Providentialisme exarcerbé, rejet de la raison, tels sont certainement les caractères principaux de cet état d’esprit que nous pourrions improprement qualifier de « surnaturaliste ». Il nous serait possible de consacrer toute une étude à ce sujet, de décrire plusieurs aberrations auxquelles peuvent conduire l’abandon de la raison dans certaines franges de nos milieux, mais, ce faisant, nous nous éloignerions de la simple recension d’un ouvrage. Contentons-nous d’affirmer cette évidence : la perte de tout esprit critique conduit immanquablement à la crédulité et à l’irrationnel.
Le marquis de La Franquerie, d’une intelligence pourtant remarquable, se laissa bien vaincre par cet état d’esprit « surnaturaliste », ce qui le conduisit à perdre un certain sens de la mesure, à prêter l’oreille à toutes sortes de sirènes et, par exemple, à se laisser séduire par les élucubrations pseudo-scientifiques d’un Crombette ou d’un Gaston Bardet dont il vanta les travaux dans son opuscule [5].

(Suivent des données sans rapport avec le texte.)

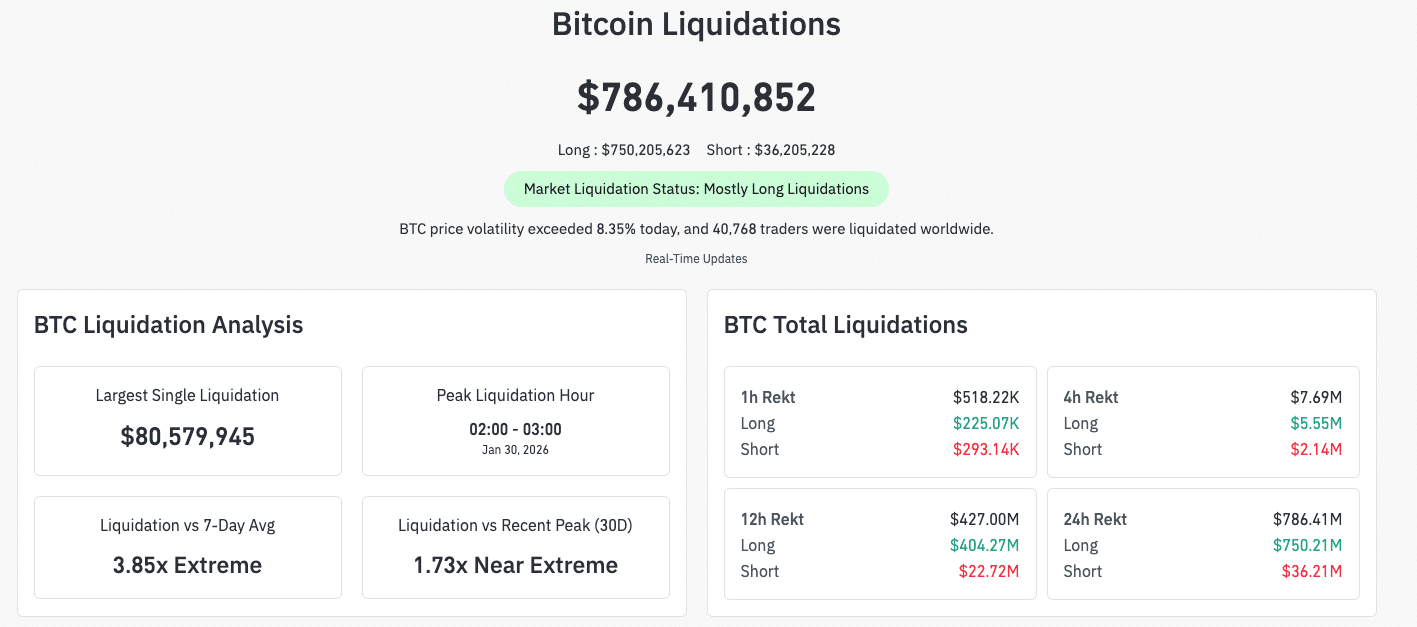Select the 4h Rekt card

point(1202,421)
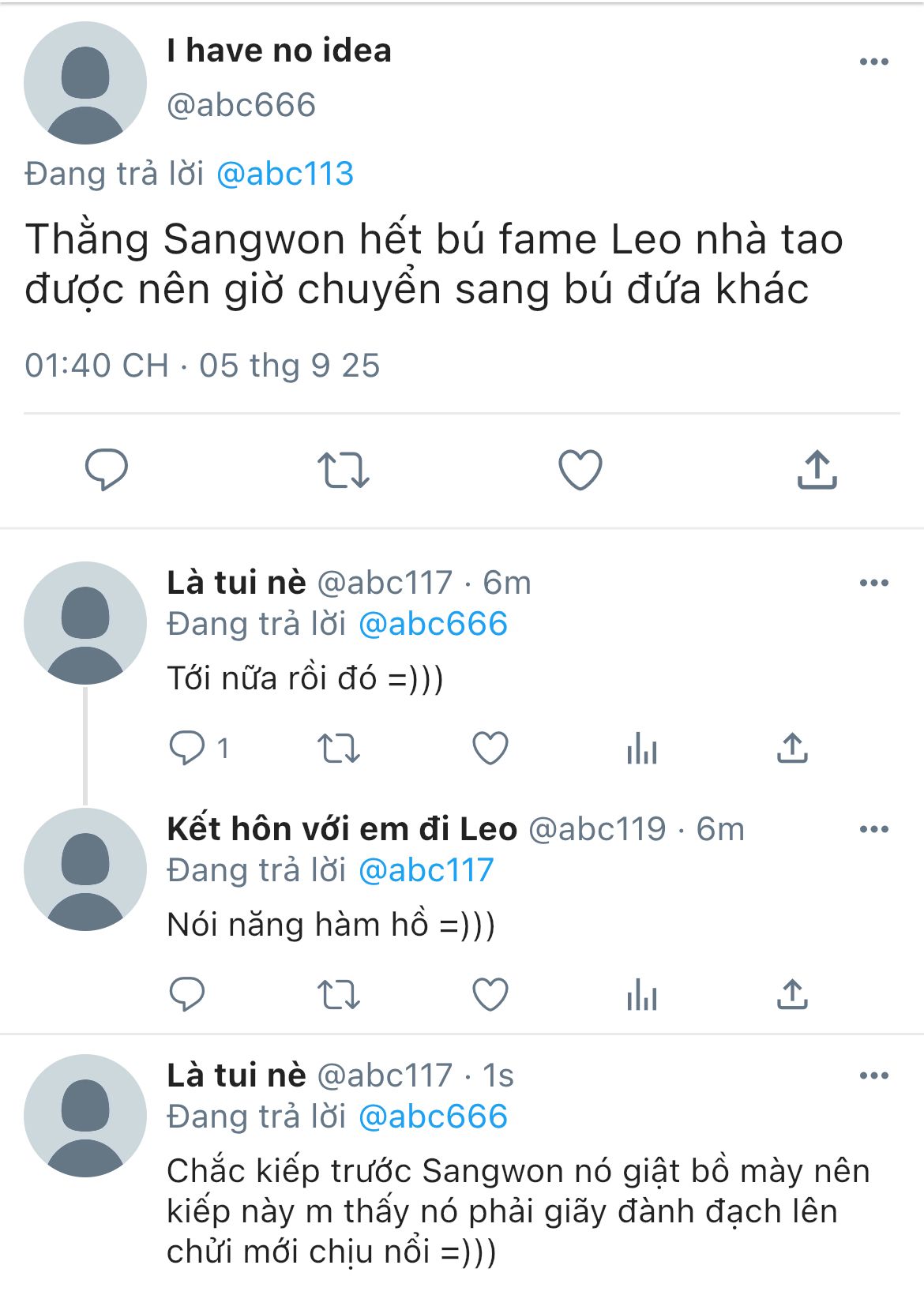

Attention ! Nul d’entre nous n’est à l’abri d’adopter un jour cet état d’esprit. Aussi, prenant bien garde de toujours soumettre notre raison à la foi, n’oublions jamais de conserver notre raison.
Jean Vignerte
Marquis de la Franquerie, Le Saint pape et le grand monarque d’après les prophéties, Chiré, 1980.
[1] — La Franquerie, Le Saint pape et le grand monarque d’après les prophéties, Chiré, 1980, p. 5.
[2] — Id., ibid., p. 17 et 30.
[3] — Dans la traduction de la Bible Osty, « Yahvé » est utilisé à la place de « Seigneur », Éd. du Seuil, 1973, p. 1704.
[4] — Id., ibid., p. 9.
[5] — Id., ibid., notes p. 14. « Un savant français, Fernand Crombette, décédé il y a quelques années, en étudiant la Bible, a été amené à commencer à la retraduire à l’aide du copte. Cette langue primitive lui a ainsi permis d’éclaircir les parties restées obscures dans le Livre Sacré. »
A propos des erreurs scientifiques et religieuses professées par Crombette et ses disciples actuels du Ceshe, voir : Pierre-Marie Frère O.P., Viain Dominique et Salet Georges : Crombette et le crombettisme.